In table 6 and 7 repetitions of the value in P/T column can be seen and this indicates that air follow isochoric process to some extend but there is some change in values which show air is not 100% ideal gas. There are three big reasons for that, one air molecules have some physical mass, second is that air molecules does attract or repeal each other and third is that the collision between air molecules is not 100 % elastic in nature.
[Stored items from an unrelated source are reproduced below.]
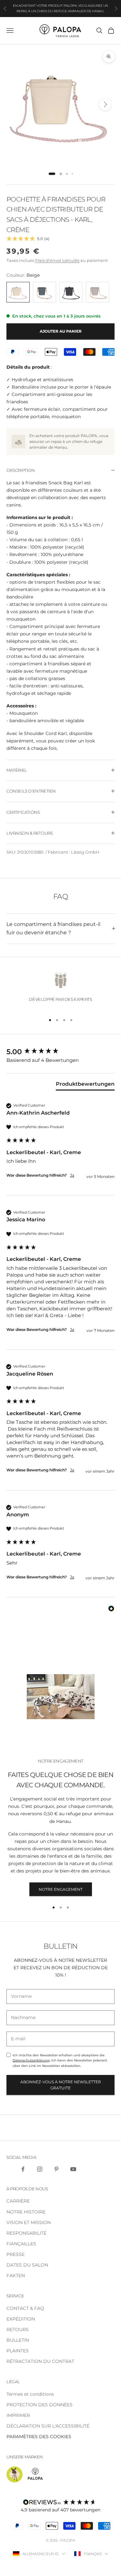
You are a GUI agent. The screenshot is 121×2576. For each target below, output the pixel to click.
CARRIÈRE (18, 2201)
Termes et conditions (30, 2394)
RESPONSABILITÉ (26, 2233)
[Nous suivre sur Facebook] (23, 2169)
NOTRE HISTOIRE (25, 2212)
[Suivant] (105, 104)
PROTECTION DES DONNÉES (39, 2405)
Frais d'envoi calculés (57, 260)
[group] (60, 1052)
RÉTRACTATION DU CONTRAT (40, 2361)
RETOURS (17, 2329)
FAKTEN (15, 2275)
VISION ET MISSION (28, 2222)
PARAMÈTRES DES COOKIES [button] (38, 2436)
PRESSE (15, 2254)
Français (93, 2554)
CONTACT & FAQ (25, 2308)
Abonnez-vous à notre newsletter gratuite (60, 2085)
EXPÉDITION (20, 2319)
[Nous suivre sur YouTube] (73, 2169)
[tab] (51, 174)
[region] (60, 989)
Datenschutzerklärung (31, 2060)
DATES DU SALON (27, 2265)
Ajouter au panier (61, 331)
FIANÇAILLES (21, 2244)
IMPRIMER (18, 2415)
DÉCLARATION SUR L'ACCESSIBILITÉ (47, 2426)
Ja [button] (72, 1175)
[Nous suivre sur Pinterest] (56, 2169)
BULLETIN (17, 2340)
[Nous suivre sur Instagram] (39, 2169)
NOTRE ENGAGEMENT (61, 1889)
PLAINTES (17, 2351)
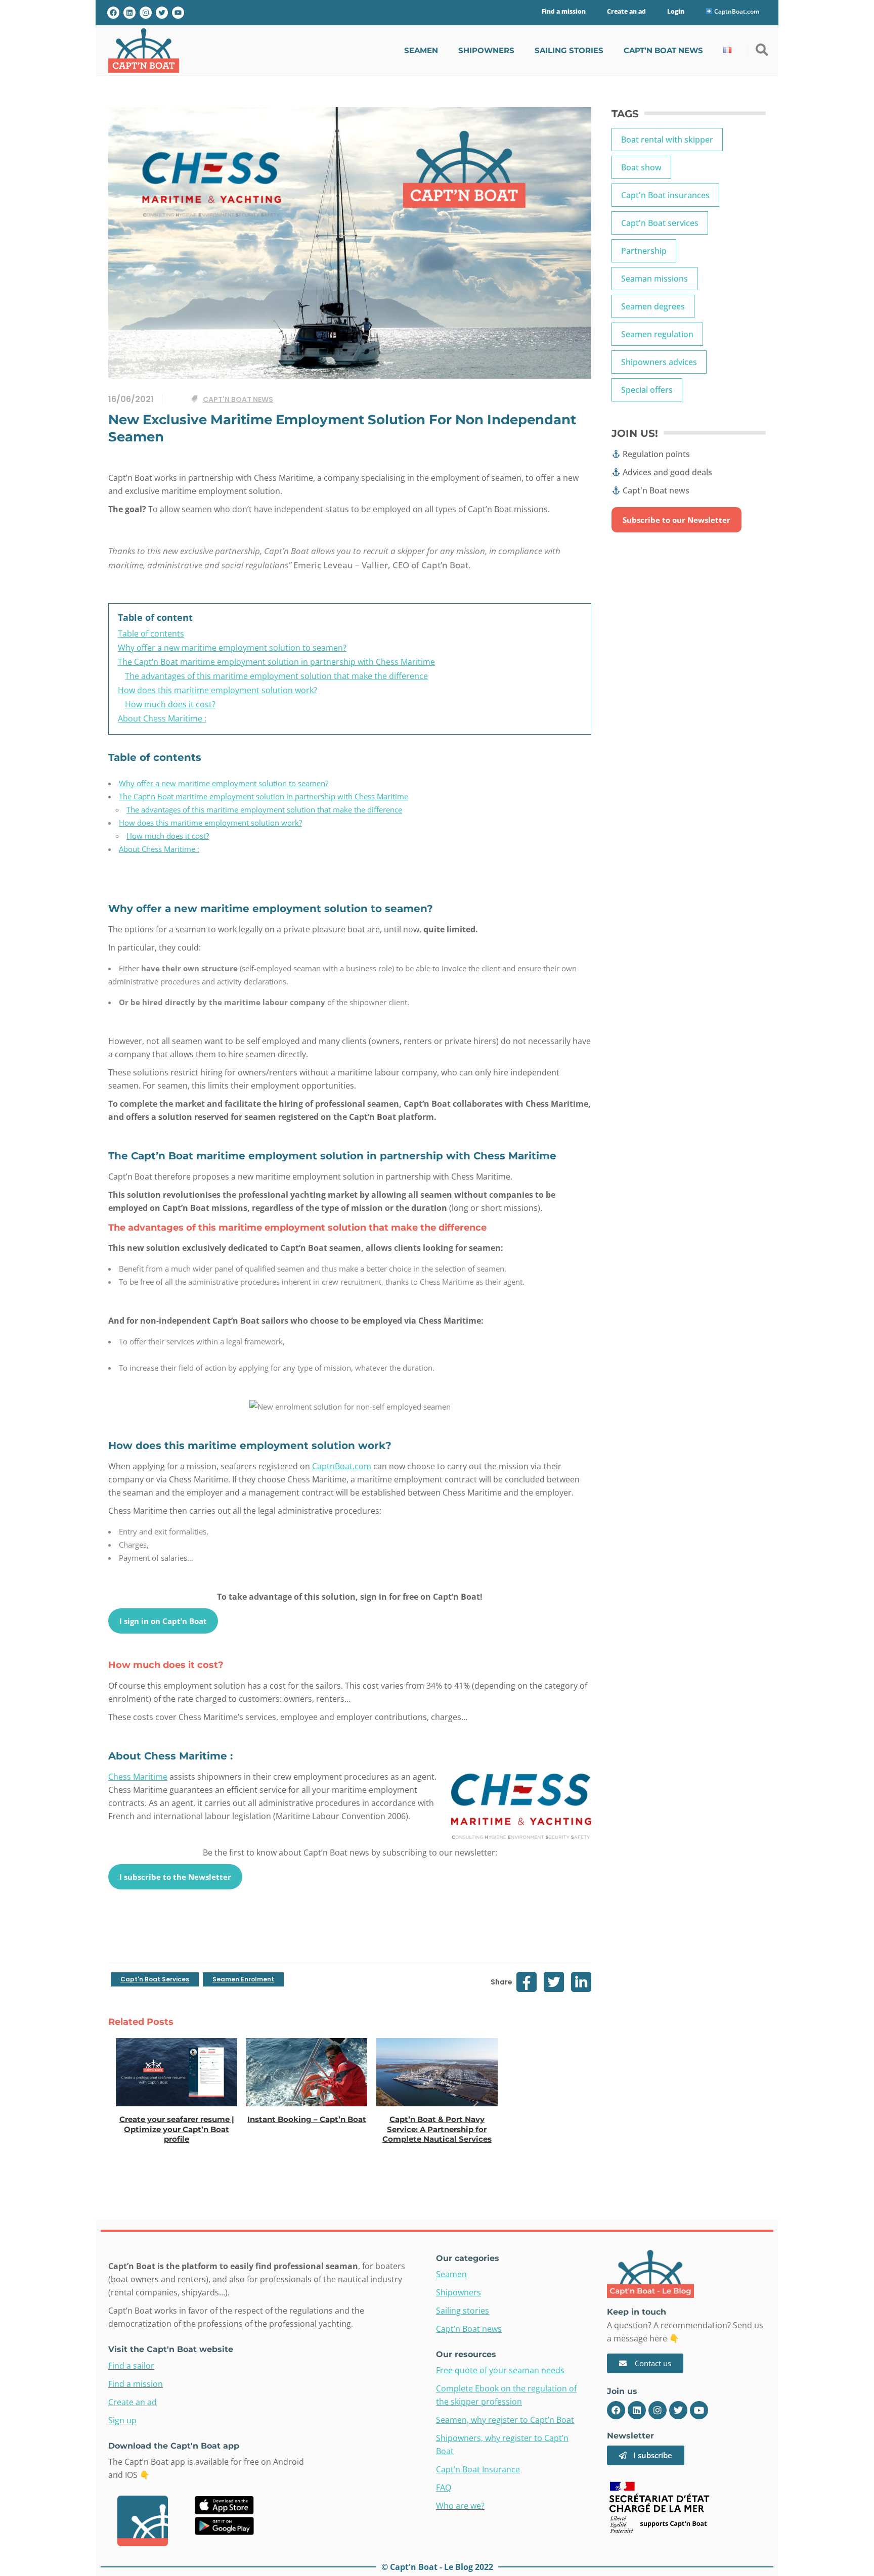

From of P/T and time it can be said that heating process is more effective than cooling as it show sharper curve than cooling process. But it clearing show that air is not an ideal gas as its P/T graphs verses time is not a straight horizontal line as in the case ideal gas. During the cooling process of air the curve obtain at the P/T and time graphs show very little deflection from horizontal axis with respect to the heating curve. This mean that during cooling process at constant volume air is somewhat behaving like an ideal gas. This can be explain by the concept that during the heating process the collision of air molecules increase because of the extra energy provided to them. As the collision of air molecules is not perfectly elastic so due to this air deviate more form ideal behaviors but during cooling this process work in reverse direction. With cooling collision became less which allow air to behave more like ideal gas.

Conclusion
Aim of this experiment was to investigate the behaviors of air in isothermal and isochoric process. Isothermal process follows the Boyle’s law and isochoric process follows Gay Lussac law.  From the result that this experiment has shown it can be said that air as a gas is not an ideal gas because when it was tested as constant temperature to get PV = C at every point air show different produce of pressure and gas. When air was tested at constant volume to check the isochoric process then the P/T ratio of air was not constant at every point, although there was some repetition of value but it is not sufficient to called air an ideal gas. So based on results it can be said that air does not follow isothermal and isochoric process which are governed Boyle’s and Gay Lussac Law respectively.